当天,刘湘吐血不止,后处于昏迷状态。而负责诊断的两位医生和打针的护士却“失踪”不见了。
1月16日,刘湘醒来喊人,无医生前来。他料知自己将很快死去,便咬着牙一面吐血一面又提笔写了一封信。全文如下:
“余此次奉命出师抗日,志在躬赴前敌,为民族争生存,为四川争光荣,以尽军人之天职。不意宿病复发,未竟所愿。今后惟希我全国军民,在中央政府及最高领袖蒋委员长领导之下,继续抗战到底。尤望我川中袍泽,一本此志,始终不渝。即敌军一日不退出国境,川军则一日誓不还乡,以争取抗战最后之胜利,以求达我中华民族独立自由之目的。此嘱。”
写完之后,刘湘再没醒过来。1月20日下午8时,护士杨云霞来了,两个外籍医生也来了,但见到的是刚刚停止呼吸的刘湘。在抽柜上发现了刘湘一小时前在纸条上手书的两句唐诗:“出师未捷身先死,长使英雄泪满巾。”墨迹都还未干。这本是杜甫《蜀相》诗中的最后两句,对诸葛亮伐魏未克遽死军前寄以惋惜之意。此情此景,而刘湘自书之,盖亦感慨同深矣。
刘湘死后当天,国民党政府的电台和报纸同时向中外宣布为病死。
1938年1月21日,刘湘夫人刘周书乘飞机到了武汉,川军高级核心将领潘文华闻讯主帅被害,便马不停蹄地从抗日前线赶来。在汉口万国医院,满身征尘的潘文华将军认真察看了刘湘遗体,见主帅全身有紫青伤痕,满腹疑惑,眼中噙满泪水,刘周书见到遗体后失声大哭:“他是被人害死的啊!”

» 记录信息:
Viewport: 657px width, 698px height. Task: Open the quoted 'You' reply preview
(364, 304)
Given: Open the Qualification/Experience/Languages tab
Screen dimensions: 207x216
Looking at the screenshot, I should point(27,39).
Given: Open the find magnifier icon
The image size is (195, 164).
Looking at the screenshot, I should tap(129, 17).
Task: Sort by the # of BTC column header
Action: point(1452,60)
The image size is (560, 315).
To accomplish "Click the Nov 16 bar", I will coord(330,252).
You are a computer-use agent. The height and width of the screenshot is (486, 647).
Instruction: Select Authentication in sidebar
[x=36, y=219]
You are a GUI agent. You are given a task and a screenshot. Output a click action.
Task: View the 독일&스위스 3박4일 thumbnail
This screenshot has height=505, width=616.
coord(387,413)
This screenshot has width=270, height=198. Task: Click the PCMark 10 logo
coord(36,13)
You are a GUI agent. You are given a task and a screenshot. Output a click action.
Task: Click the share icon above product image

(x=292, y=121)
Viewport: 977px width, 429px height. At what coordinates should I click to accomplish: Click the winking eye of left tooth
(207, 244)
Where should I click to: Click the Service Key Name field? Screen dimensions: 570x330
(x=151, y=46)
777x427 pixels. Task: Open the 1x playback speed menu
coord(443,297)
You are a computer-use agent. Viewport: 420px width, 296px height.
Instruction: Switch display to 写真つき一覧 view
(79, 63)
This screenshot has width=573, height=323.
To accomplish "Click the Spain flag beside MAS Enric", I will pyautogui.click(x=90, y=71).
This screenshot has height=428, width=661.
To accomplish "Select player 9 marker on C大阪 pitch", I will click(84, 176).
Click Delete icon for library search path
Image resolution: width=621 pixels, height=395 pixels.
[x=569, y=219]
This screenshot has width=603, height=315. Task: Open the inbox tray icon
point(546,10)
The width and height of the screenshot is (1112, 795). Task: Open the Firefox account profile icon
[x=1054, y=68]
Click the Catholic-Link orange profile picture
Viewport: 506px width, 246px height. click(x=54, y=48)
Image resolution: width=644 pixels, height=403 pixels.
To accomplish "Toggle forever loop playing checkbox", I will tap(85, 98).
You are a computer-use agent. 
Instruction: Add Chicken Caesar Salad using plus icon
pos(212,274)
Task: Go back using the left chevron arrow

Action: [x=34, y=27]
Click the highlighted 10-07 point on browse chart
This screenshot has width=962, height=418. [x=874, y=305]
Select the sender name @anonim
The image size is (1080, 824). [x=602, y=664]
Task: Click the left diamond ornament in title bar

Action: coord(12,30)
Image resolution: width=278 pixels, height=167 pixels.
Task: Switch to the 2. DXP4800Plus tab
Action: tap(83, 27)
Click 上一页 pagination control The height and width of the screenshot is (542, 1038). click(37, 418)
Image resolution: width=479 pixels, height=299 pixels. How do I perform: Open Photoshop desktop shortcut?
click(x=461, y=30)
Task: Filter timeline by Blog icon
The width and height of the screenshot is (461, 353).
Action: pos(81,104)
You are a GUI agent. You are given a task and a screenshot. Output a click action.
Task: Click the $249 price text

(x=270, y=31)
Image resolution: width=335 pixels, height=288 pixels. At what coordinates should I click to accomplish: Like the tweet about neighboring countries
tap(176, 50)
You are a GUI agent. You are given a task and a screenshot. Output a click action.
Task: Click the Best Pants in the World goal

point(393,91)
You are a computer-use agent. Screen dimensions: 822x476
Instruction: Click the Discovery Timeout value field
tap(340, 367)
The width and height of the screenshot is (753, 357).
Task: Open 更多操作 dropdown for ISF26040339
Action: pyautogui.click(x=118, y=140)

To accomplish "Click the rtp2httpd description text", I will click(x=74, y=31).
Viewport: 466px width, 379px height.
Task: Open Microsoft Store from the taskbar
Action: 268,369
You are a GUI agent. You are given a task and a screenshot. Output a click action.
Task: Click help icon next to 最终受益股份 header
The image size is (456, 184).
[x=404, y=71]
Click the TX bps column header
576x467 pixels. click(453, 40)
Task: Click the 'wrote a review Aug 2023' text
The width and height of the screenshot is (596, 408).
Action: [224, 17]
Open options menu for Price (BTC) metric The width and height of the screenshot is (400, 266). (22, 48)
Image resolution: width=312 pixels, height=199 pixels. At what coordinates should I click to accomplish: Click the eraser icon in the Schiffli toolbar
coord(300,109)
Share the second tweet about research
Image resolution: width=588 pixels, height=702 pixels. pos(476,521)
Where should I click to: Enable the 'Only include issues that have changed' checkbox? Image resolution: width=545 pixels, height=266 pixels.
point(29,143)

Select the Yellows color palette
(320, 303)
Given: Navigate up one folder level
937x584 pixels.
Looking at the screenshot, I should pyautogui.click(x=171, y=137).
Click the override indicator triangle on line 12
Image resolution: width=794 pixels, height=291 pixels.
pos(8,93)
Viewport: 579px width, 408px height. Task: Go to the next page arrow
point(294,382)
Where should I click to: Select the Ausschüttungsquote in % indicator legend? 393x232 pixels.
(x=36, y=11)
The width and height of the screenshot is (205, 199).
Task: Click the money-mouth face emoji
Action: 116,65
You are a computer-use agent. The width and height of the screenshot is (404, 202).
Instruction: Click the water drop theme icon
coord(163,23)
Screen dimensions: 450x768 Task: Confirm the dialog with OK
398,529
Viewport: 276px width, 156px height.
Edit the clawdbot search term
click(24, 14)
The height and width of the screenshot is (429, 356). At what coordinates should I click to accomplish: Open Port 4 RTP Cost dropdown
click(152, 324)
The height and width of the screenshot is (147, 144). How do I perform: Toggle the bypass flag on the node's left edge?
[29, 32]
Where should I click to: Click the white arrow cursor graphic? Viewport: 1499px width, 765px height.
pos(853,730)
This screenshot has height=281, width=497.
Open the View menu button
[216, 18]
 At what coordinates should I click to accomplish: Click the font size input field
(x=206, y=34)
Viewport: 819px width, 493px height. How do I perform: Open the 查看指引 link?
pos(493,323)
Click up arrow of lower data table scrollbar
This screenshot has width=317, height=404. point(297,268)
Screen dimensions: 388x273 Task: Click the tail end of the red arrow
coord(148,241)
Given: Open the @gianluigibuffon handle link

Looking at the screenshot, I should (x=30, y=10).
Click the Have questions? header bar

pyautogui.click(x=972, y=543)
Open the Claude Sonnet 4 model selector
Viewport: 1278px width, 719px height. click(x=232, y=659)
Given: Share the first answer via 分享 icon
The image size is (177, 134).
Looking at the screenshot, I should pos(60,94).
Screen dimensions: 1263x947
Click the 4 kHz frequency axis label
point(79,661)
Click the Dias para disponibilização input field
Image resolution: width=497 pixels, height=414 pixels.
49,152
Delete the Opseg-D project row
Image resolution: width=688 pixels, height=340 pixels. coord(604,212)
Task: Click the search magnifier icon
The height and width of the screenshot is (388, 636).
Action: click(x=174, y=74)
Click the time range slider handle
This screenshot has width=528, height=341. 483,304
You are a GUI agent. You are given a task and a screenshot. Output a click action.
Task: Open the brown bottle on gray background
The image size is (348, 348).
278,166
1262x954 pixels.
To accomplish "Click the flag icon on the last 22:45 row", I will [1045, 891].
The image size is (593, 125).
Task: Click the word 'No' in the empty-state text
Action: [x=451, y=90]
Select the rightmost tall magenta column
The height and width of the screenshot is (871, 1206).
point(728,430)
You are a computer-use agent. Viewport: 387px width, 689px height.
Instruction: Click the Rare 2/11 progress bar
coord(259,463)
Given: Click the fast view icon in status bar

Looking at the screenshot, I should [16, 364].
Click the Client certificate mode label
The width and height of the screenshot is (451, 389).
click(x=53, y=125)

» 任务条目 A:
根据关于刘湘去世的文段,判断下列三项说法是否与之相符,每项答“是”或“否”,并原样引出起决定作用的原文:(i) 1月16日刘湘醒来喊人后,有医生前来;(ii) 刘湘在纸条上写的两句唐诗出自杜甫的《蜀相》;(iii) 刘周书于1938年1月21日乘火车到了武汉。
» 任务条目 B:
请把关于刘湘去世的文段中从“当天,刘湘吐血不止,后处于昏”起、到“刘湘自书之,盖亦感慨同深矣。”止的部分原样照抄一遍。
» 任务条目 C:
按照关于刘湘去世的文段,刘湘死后当天,国民党政府的电台和报纸向中外宣布他是怎么死的?
这些条目是另行提供的独立材料。

» 任务解答 A:
(i) 否。原文:“1月16日,刘湘醒来喊人,无医生前来。”
(ii) 是。原文:“这本是杜甫《蜀相》诗中的最后两句”
(iii) 否。原文:“1938年1月21日,刘湘夫人刘周书乘飞机到了武汉”

» 任务解答 B:
当天,刘湘吐血不止,后处于昏迷状态。而负责诊断的两位医生和打针的护士却“失踪”不见了。
1月16日,刘湘醒来喊人,无医生前来。他料知自己将很快死去,便咬着牙一面吐血一面又提笔写了一封信。全文如下:
“余此次奉命出师抗日,志在躬赴前敌,为民族争生存,为四川争光荣,以尽军人之天职。不意宿病复发,未竟所愿。今后惟希我全国军民,在中央政府及最高领袖蒋委员长领导之下,继续抗战到底。尤望我川中袍泽,一本此志,始终不渝。即敌军一日不退出国境,川军则一日誓不还乡,以争取抗战最后之胜利,以求达我中华民族独立自由之目的。此嘱。”
写完之后,刘湘再没醒过来。1月20日下午8时,护士杨云霞来了,两个外籍医生也来了,但见到的是刚刚停止呼吸的刘湘。在抽柜上发现了刘湘一小时前在纸条上手书的两句唐诗:“出师未捷身先死,长使英雄泪满巾。”墨迹都还未干。这本是杜甫《蜀相》诗中的最后两句,对诸葛亮伐魏未克遽死军前寄以惋惜之意。此情此景,而刘湘自书之,盖亦感慨同深矣。

» 任务解答 C:
宣布为病死。